Supplied data =>
(begin)

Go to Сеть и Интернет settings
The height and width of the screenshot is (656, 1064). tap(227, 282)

(end)
(begin)

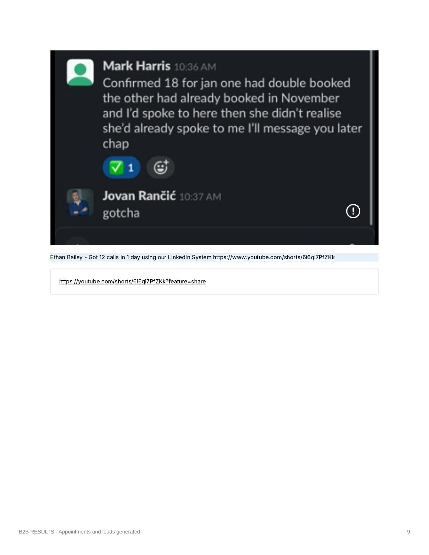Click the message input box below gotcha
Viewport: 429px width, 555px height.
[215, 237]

(end)
(begin)

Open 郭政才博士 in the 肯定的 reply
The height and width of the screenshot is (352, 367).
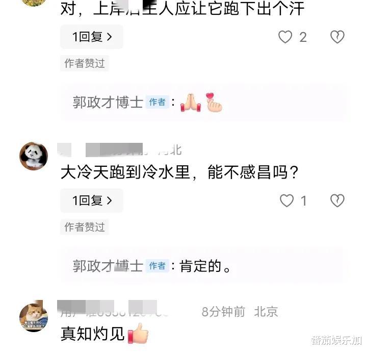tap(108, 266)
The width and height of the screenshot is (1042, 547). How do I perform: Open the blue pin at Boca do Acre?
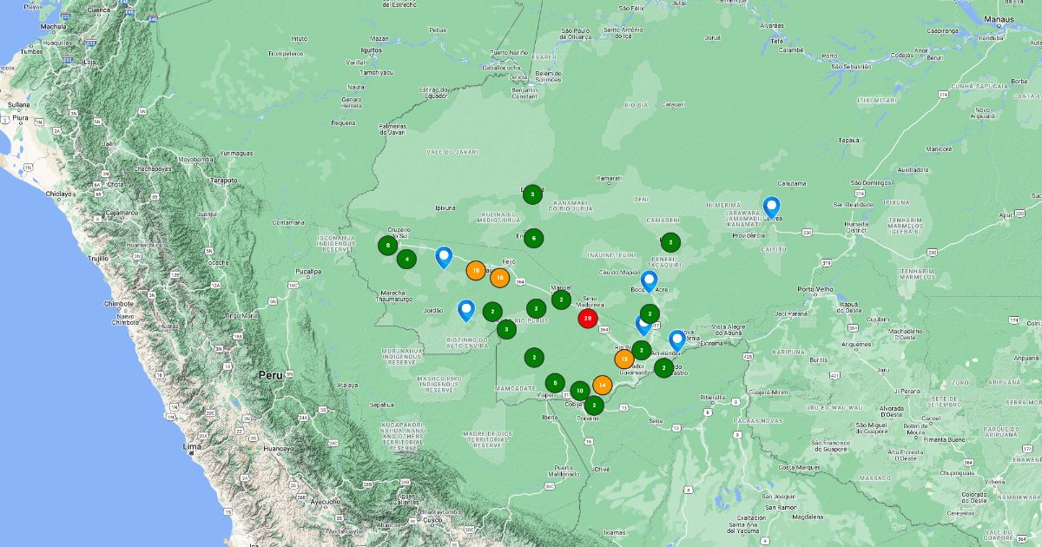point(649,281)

(end)

To be done => Copy the records from the line with "The width and" to the line with "point(649,281)", replacing "blue" with "red" and changing nothing else. Leave out the pictures.

Answer to this exercise =>
The width and height of the screenshot is (1042, 547). How do I perform: Open the red pin at Boca do Acre?
point(649,281)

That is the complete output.